I thought about this at first too but then the current element wouldn t get put in between some of the following. So not all permutations would be generated.

I don’t think I understand your comment. This method does generate all of the permutations. For example, in the picture above you can see that it generates 120 permutations of 5 items and 5! = 5×4×3×2×1 = 120.

It could be the last step. After the recursion returns, the method must unmark the correct item as being used so it can be used in later recursions.

This program will print all possible permutations, what if position size is less than whole population size ? for example 4 students and 3 chairs..

like we want to arrange ABCD with position size 3.

ABC

ABD

ACD

ACB and so on .. Please suggest.

See this post:

Generate all selections of K items from a set of N items in C#

Can you make another version for combination without repetition please. Where Ape Bear Cat Elf Dog are all the option enter and in another textbox it would request to enter the set amount of items to combine 3 or 4 for all Ape Bear Cat Elf Dog. Output in a dataGridView and save-as .csv if possible.
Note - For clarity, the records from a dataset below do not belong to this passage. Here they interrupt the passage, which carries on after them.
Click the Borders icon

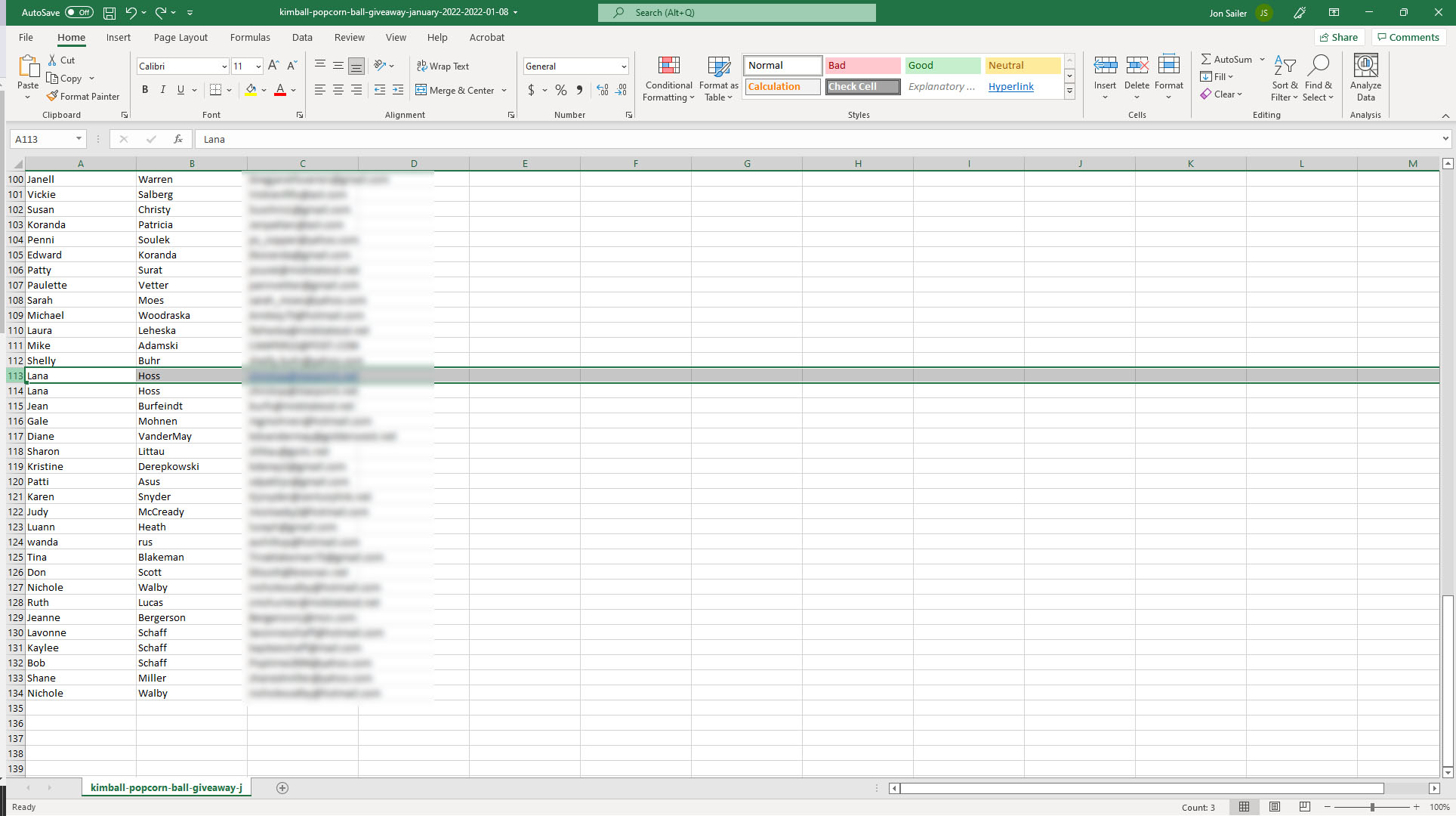click(x=215, y=90)
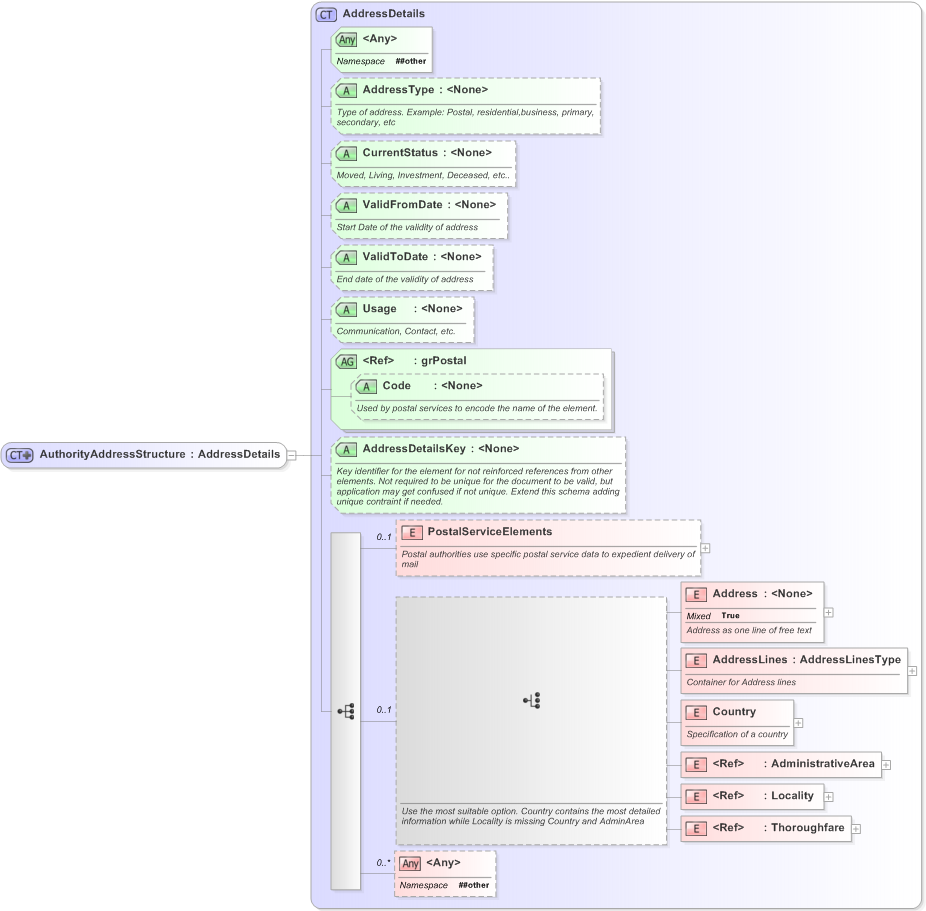Click the A icon of the CurrentStatus attribute

pyautogui.click(x=347, y=153)

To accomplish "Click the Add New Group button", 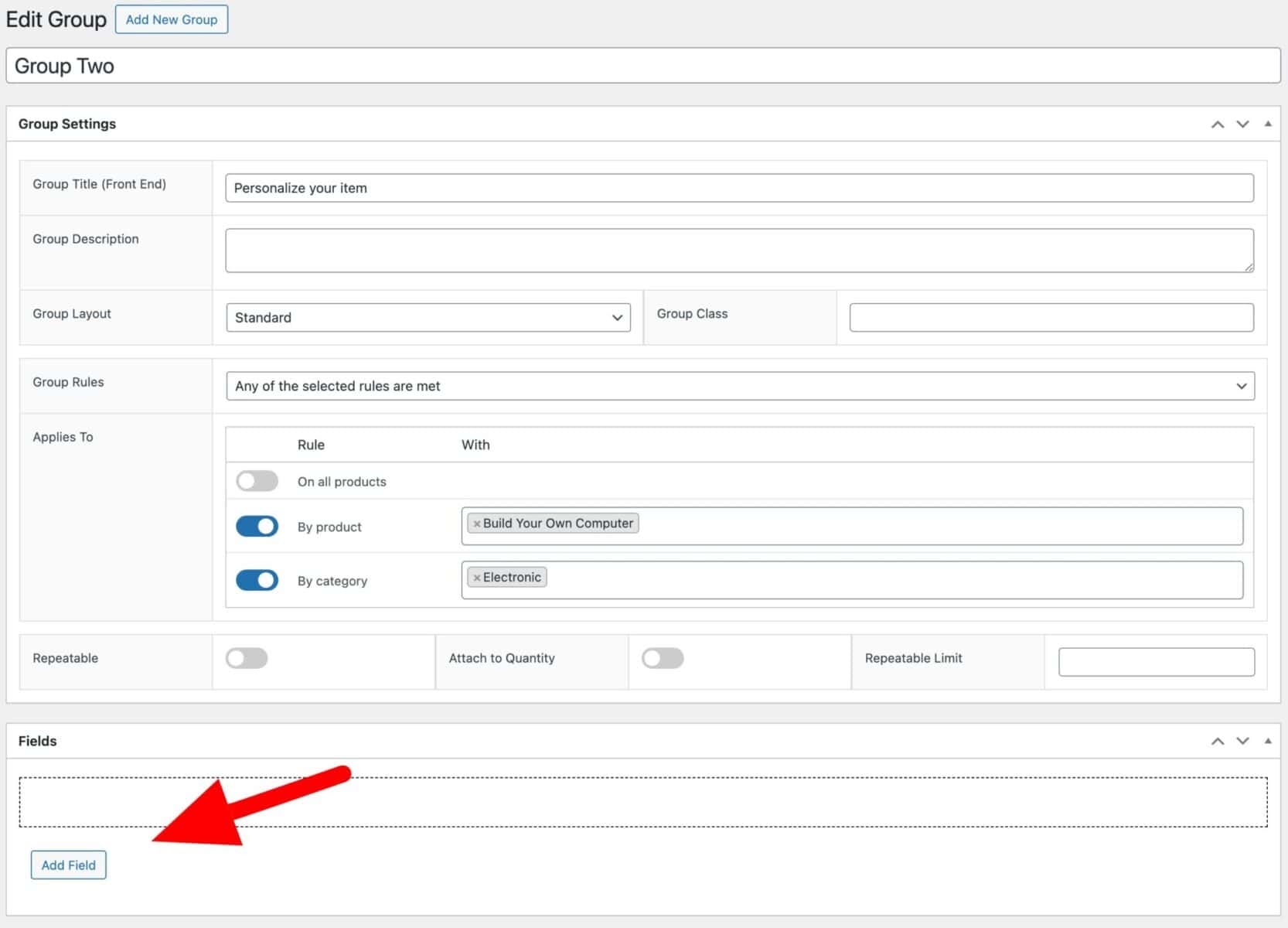I will tap(172, 19).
To select N out of the items entered (for example, 3 out of 5 items), see this post:

Generate all selections of K items from a set of N items in C#

You should be able to save the results in a DataGridView (see Initialize DataGridView controls with objects in C#) and save the result in a CSV file (just write the data into a text file).

Hi

Great work. really helped me a lot.

But…

What if i want all possible ways to put these together?

If i have ABC and i want this to give me:

ABC

ACB

BAC

BCA

CAB

CBA

AB

AC

BA

BC

CA

CB

A

B

C

How would i do that?

Hope you can give me some help here, i have been trying to do this for days now.

I think you could modify the PermuteItems method to list the permutation in the current_permutation parameter.

Alternatively you could use this post:

Generate all selections of K items from a set of N items in C#

For K = 1, 2, 3, …, N.